Content starts

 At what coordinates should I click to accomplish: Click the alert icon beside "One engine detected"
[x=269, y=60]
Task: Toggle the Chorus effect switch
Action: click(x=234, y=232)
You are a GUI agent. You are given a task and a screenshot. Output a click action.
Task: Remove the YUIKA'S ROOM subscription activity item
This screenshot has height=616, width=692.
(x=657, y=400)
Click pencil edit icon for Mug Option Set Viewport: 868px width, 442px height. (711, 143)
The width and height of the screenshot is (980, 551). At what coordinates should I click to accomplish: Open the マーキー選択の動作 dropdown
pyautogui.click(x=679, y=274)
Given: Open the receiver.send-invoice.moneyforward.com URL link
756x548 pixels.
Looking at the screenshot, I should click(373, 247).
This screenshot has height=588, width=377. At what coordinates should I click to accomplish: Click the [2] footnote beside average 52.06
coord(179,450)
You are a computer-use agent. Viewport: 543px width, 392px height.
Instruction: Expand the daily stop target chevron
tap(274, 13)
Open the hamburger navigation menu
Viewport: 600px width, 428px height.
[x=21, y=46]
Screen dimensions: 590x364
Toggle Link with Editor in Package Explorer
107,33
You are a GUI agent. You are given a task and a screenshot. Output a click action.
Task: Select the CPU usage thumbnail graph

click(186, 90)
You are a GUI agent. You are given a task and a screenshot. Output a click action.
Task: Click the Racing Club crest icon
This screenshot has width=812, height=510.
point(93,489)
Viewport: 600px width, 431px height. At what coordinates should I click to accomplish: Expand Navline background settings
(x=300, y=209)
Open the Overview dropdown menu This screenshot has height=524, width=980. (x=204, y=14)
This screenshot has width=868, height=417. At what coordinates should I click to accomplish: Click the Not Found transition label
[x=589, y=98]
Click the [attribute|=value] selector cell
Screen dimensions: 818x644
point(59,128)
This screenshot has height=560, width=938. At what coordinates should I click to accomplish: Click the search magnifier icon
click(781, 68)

Content ends

Take the material above and return all of it exactly.

 At what coordinates should I click to accomplish: Click the alert icon beside "One engine detected"
[x=269, y=60]
Task: Toggle the Chorus effect switch
Action: click(x=234, y=232)
You are a GUI agent. You are given a task and a screenshot. Output a click action.
Task: Remove the YUIKA'S ROOM subscription activity item
This screenshot has height=616, width=692.
(x=657, y=400)
Click pencil edit icon for Mug Option Set Viewport: 868px width, 442px height. (711, 143)
The width and height of the screenshot is (980, 551). At what coordinates should I click to accomplish: Open the マーキー選択の動作 dropdown
pyautogui.click(x=679, y=274)
Given: Open the receiver.send-invoice.moneyforward.com URL link
756x548 pixels.
Looking at the screenshot, I should click(373, 247).
This screenshot has height=588, width=377. At what coordinates should I click to accomplish: Click the [2] footnote beside average 52.06
coord(179,450)
You are a computer-use agent. Viewport: 543px width, 392px height.
Instruction: Expand the daily stop target chevron
tap(274, 13)
Open the hamburger navigation menu
Viewport: 600px width, 428px height.
[x=21, y=46]
Screen dimensions: 590x364
Toggle Link with Editor in Package Explorer
107,33
You are a GUI agent. You are given a task and a screenshot. Output a click action.
Task: Select the CPU usage thumbnail graph

click(186, 90)
You are a GUI agent. You are given a task and a screenshot. Output a click action.
Task: Click the Racing Club crest icon
This screenshot has width=812, height=510.
point(93,489)
Viewport: 600px width, 431px height. At what coordinates should I click to accomplish: Expand Navline background settings
(x=300, y=209)
Open the Overview dropdown menu This screenshot has height=524, width=980. (x=204, y=14)
This screenshot has width=868, height=417. At what coordinates should I click to accomplish: Click the Not Found transition label
[x=589, y=98]
Click the [attribute|=value] selector cell
Screen dimensions: 818x644
point(59,128)
This screenshot has height=560, width=938. At what coordinates should I click to accomplish: Click the search magnifier icon
click(781, 68)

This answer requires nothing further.